The Australian Paramedics Association (NSW) says residents should be alarmed over worsening response times described in the report as 'continuing a gradual downward trend over five years'.

"NSW Ambulance is very clearly underperforming and, even more concerningly, we're falling further behind with every quarter," said APA (NSW) President Chris Kastelan.

"Patients in NSW are waiting longer and longer for an ambulance, and it isn't a temporary blip because of COVID—today's figures map squarely onto a consistent downward trend over five years.

"There's no excuse for inaction in the face of these results. NSW deserves better than a Government which looks the other way as our system plummets further into crisis."

The Bureau of Health Information (BHI) report shows median response times for the highest priority P1A cases blowing out to 8.8 minutes, their slowest on record, in the October-December quarter. Priority 1 (P1) and Priority 2 (P2) patients waited an average of 14.1 and 25.1 minutes, respectively.
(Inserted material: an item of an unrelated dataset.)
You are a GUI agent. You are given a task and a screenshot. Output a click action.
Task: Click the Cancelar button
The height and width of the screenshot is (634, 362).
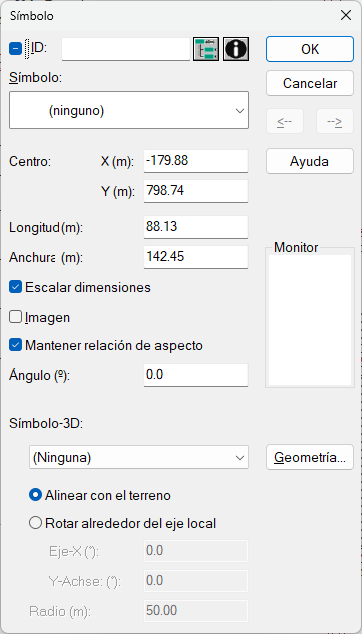[x=310, y=83]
The percentage of calls receiving a response within clinically determined benchmark timeframes sunk to 55.5% for P2 cases, 43.8% for P1, and 60.7% for P1A responses.

"It's quite clearly unacceptable for less than half of Priority 1 incidents to receive an ambulance on time," said Mr Kastelan.

"In an emergency situation, every minute counts. But in NSW, median response times have increased by three minutes in the past four years alone.

"The Government needs to step up, listen to frontline workers, and invest in better outcomes.

"We urgently need another 1500 Paramedics just to bring staffing ratios in line with other states."

In addition to more staff, the union is demanding better pay to keep Paramedics in the job; plus an investment in specialist Paramedics who can treat patients at home to reduce strain on the healthcare system.

The next day of action is planned for Monday March 21, when Paramedics will refuse to undertake staff movements (moving away from rostered stations once on shift) for 24 hours.